• Do this
Can you repeat verbatim the entries from the line containing "This screenshot has width=534, height=352." through the line containing "I will coord(831,310).", including both of those lines?

Dataset entries

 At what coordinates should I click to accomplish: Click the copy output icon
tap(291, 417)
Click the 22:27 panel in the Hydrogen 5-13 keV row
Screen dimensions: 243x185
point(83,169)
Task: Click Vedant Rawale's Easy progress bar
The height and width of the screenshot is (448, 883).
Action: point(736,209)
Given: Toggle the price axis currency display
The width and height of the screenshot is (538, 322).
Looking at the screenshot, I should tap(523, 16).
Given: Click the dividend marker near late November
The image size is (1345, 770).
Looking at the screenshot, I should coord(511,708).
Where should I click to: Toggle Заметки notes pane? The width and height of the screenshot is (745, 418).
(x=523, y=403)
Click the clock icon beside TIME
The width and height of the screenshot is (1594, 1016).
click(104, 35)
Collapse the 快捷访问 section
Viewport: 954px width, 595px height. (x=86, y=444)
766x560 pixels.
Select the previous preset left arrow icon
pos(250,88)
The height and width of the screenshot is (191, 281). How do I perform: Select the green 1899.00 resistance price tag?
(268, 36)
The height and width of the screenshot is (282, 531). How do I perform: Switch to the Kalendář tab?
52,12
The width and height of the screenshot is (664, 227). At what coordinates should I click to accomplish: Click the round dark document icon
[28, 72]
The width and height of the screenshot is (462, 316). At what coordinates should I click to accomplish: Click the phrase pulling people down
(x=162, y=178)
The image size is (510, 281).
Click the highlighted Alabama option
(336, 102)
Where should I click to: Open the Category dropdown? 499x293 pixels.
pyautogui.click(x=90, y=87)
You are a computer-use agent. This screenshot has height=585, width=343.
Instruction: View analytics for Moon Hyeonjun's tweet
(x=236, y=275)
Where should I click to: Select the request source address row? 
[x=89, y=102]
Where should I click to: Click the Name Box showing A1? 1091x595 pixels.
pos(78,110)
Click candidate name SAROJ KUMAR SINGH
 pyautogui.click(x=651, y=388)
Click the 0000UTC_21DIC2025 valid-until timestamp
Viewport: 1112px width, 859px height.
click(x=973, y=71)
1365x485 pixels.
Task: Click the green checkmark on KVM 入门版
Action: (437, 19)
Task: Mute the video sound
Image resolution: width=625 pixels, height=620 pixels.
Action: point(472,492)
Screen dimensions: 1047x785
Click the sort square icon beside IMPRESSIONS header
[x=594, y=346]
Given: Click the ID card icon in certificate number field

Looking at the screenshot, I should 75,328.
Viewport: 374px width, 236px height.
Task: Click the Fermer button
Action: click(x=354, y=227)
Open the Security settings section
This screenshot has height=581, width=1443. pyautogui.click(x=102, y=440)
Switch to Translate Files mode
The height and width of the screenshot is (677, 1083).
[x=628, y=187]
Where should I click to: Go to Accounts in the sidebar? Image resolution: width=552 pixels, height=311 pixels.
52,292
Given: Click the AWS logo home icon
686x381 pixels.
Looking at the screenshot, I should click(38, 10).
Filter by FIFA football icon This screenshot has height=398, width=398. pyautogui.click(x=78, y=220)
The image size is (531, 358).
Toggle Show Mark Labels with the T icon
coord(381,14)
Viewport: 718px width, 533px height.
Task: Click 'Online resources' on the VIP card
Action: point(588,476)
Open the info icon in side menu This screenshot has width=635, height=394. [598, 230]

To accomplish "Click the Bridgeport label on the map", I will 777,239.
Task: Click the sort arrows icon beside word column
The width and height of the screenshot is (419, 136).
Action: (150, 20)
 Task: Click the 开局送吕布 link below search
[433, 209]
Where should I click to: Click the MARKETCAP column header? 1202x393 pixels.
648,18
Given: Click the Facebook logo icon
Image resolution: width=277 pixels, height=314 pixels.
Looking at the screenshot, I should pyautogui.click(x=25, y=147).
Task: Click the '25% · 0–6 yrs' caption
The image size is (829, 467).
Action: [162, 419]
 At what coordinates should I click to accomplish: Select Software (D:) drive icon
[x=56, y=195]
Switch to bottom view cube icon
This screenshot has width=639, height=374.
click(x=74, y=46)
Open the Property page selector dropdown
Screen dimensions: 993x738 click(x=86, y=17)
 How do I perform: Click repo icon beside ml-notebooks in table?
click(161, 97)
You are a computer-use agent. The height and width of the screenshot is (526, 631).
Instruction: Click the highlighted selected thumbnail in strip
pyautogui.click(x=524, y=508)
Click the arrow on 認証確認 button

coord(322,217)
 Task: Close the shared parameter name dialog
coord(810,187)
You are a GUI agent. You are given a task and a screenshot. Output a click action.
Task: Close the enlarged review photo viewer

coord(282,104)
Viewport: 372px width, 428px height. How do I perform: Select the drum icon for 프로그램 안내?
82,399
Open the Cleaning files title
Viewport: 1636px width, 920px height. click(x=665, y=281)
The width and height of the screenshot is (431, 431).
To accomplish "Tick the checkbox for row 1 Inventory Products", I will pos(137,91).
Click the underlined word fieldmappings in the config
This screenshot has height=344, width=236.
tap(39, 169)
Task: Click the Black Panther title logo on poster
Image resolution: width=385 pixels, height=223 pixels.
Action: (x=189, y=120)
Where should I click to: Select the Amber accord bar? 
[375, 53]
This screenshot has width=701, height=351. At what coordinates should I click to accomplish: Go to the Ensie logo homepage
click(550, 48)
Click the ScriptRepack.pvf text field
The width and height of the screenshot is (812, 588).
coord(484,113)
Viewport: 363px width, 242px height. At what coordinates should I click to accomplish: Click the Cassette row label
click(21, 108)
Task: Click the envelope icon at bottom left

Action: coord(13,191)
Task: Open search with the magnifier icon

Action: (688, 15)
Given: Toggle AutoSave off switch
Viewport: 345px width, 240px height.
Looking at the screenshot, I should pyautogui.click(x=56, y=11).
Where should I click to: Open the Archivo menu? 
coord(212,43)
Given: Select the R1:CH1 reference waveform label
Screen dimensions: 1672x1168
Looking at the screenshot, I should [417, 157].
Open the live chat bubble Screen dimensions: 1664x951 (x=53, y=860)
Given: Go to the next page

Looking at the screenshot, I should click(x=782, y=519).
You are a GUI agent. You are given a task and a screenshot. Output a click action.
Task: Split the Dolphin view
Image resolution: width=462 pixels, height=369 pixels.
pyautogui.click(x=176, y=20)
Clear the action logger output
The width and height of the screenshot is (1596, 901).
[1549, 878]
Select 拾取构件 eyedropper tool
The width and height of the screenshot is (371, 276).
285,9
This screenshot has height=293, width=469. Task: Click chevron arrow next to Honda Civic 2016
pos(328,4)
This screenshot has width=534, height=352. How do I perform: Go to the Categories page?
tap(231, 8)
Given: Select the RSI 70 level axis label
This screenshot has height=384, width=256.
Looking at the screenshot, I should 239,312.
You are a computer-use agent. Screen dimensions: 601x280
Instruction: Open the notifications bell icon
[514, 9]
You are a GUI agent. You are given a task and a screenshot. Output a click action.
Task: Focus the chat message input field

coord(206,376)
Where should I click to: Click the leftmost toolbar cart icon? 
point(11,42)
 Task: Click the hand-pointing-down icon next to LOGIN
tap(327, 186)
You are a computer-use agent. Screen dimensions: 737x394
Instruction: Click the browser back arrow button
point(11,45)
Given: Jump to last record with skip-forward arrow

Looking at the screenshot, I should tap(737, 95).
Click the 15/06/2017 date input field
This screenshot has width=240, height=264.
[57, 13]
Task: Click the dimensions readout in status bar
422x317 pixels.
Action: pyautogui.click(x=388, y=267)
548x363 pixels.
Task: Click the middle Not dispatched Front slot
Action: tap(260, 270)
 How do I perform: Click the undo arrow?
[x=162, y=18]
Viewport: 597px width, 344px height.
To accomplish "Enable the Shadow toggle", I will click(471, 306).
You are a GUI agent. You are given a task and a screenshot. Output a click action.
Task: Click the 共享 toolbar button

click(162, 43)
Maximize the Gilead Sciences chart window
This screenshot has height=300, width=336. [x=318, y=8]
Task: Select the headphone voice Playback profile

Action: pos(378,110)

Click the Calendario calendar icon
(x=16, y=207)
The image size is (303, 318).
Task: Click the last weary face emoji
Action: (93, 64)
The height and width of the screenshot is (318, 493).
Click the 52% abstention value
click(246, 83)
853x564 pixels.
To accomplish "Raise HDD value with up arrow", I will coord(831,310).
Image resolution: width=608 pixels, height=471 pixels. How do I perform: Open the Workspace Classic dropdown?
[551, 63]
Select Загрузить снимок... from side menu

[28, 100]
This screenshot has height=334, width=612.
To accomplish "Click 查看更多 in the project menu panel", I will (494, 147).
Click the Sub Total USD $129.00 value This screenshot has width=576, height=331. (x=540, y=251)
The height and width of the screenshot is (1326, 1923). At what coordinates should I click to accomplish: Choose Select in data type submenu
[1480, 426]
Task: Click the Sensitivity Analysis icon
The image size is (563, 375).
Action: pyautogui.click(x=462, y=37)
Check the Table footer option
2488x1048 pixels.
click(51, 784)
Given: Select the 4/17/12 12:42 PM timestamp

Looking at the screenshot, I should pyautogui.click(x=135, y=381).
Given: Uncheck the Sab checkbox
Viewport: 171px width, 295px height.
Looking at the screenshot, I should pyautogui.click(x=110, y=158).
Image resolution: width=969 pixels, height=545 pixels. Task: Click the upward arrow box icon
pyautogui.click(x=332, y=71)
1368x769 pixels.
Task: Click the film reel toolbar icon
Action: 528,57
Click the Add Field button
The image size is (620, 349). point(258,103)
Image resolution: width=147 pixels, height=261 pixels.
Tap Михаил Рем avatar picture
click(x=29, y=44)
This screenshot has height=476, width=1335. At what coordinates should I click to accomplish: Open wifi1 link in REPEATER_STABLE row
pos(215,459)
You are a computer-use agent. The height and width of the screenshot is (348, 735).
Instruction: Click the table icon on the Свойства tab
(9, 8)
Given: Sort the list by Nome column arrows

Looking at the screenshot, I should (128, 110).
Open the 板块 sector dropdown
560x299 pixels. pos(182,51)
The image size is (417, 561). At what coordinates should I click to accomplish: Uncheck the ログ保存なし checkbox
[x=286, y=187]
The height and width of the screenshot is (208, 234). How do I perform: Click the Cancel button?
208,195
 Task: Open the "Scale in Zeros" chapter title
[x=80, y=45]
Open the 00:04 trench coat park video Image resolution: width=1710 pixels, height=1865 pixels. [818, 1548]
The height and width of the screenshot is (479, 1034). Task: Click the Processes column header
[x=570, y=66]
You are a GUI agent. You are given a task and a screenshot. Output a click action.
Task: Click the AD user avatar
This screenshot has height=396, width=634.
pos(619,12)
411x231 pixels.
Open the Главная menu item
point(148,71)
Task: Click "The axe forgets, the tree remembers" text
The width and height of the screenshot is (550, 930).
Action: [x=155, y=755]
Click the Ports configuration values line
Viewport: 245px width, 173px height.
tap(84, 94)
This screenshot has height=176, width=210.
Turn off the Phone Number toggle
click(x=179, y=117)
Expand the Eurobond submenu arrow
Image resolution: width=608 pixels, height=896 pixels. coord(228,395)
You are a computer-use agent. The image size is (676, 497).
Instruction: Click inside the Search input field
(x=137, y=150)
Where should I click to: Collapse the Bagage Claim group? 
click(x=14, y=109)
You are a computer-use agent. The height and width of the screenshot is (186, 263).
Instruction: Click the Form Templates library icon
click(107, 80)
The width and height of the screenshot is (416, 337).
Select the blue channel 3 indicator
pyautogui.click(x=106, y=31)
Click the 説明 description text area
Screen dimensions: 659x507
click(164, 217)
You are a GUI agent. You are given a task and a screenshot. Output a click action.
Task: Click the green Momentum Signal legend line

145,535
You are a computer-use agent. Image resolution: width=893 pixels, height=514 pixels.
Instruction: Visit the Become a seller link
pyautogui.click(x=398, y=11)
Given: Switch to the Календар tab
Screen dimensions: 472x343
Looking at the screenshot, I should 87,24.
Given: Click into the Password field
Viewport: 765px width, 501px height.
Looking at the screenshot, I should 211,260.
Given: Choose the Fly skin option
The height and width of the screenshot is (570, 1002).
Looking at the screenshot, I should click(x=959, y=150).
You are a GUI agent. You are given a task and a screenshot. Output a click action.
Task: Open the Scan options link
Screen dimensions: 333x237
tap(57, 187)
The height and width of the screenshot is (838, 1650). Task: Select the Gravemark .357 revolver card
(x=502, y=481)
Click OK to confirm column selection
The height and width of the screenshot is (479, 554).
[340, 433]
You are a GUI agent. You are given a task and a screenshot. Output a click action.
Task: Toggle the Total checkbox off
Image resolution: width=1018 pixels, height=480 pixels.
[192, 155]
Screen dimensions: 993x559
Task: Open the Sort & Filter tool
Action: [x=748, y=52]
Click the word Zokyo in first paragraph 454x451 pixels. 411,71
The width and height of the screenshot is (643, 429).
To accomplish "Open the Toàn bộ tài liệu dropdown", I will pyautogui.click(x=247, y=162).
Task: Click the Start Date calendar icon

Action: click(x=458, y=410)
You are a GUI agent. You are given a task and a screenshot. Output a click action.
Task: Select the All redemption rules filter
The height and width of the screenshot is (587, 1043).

• Worked answer
This screenshot has width=534, height=352. How do I perform: Go to the Categories page?
tap(231, 8)
Given: Select the RSI 70 level axis label
This screenshot has height=384, width=256.
Looking at the screenshot, I should 239,312.
You are a computer-use agent. Screen dimensions: 601x280
Instruction: Open the notifications bell icon
[514, 9]
You are a GUI agent. You are given a task and a screenshot. Output a click action.
Task: Focus the chat message input field

coord(206,376)
Where should I click to: Click the leftmost toolbar cart icon? 
point(11,42)
 Task: Click the hand-pointing-down icon next to LOGIN
tap(327, 186)
You are a computer-use agent. Screen dimensions: 737x394
Instruction: Click the browser back arrow button
point(11,45)
Given: Jump to last record with skip-forward arrow

Looking at the screenshot, I should tap(737, 95).
Click the 15/06/2017 date input field
This screenshot has width=240, height=264.
[57, 13]
Task: Click the dimensions readout in status bar
422x317 pixels.
Action: pyautogui.click(x=388, y=267)
548x363 pixels.
Task: Click the middle Not dispatched Front slot
Action: tap(260, 270)
 How do I perform: Click the undo arrow?
[x=162, y=18]
Viewport: 597px width, 344px height.
To accomplish "Enable the Shadow toggle", I will click(471, 306).
You are a GUI agent. You are given a task and a screenshot. Output a click action.
Task: Click the 共享 toolbar button

click(162, 43)
Maximize the Gilead Sciences chart window
This screenshot has height=300, width=336. [x=318, y=8]
Task: Select the headphone voice Playback profile

Action: pos(378,110)

Click the Calendario calendar icon
(x=16, y=207)
The image size is (303, 318).
Task: Click the last weary face emoji
Action: (93, 64)
The height and width of the screenshot is (318, 493).
Click the 52% abstention value
click(246, 83)
853x564 pixels.
To accomplish "Raise HDD value with up arrow", I will coord(831,310).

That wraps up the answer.